Hızla sohbetten çıktım çünkü aklım ona ne yazacağımı düşünemeyecek kadar meşguldü. Gözyaşlarım yanaklarımdan süzülürken ellerimle onları siliyor, bir yandan da gülümsüyordum. Aynı anda binlerce duygu beni ele geçirmiş gibiydi. Jungkook'un yıpranmış kelimelerinin verdiği güven duygusu da bunların arasındaydı.

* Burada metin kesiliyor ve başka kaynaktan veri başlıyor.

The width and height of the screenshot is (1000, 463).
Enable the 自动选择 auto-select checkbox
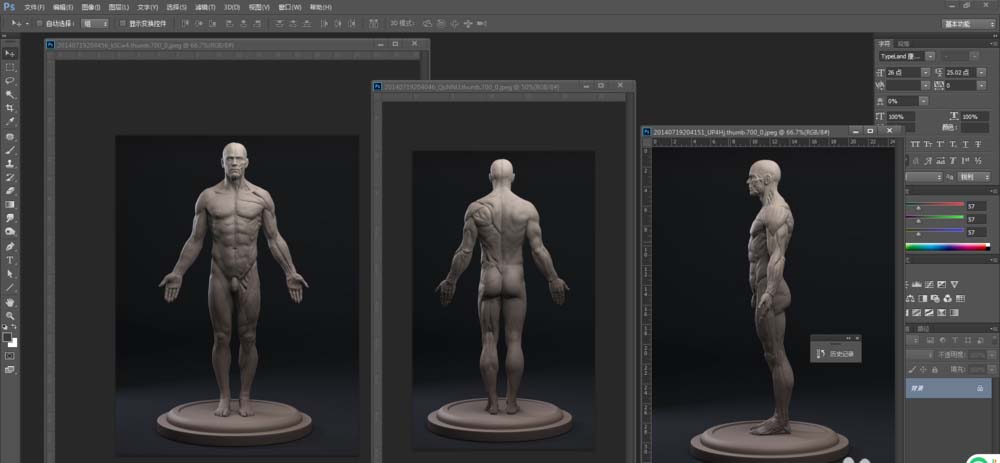pyautogui.click(x=39, y=23)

ad veremediğim duygularla bocalıyordum. Telefonu rastgele bir yere bırakarak elimi kalbimin üzerine bastırdım. Bir süre öyle bekledikten sonra kalktım ve açtığım pencereyi kapattım. Bu sırada ağlamayı keserek akan burnumu kazağımın koluna sildim. Ağlamamın sebebini ben bile tam olarak kestiremiyordum. Güven duygusu muydu? veya sonunda yaslanacak bir çift diz bulduğum için miydi? Ne olduğu pek de umrumda değildi.
Telefonumu elime aldım ve ayaklarımı sürüye sürüye odadan çıkarak mutfağa yöneldim. Adımımı soğuk mermere attığımda verdiği soğukluk hissiyle hafifçe irkildim. Hızla küçük yemek masama yönelerek oturdum ve Jungkook'la olan sohbetimize girdim. Onu cevapsız bırakmak istemiyordum ama aynı zamanda ne yazacağımı da bilmiyordum.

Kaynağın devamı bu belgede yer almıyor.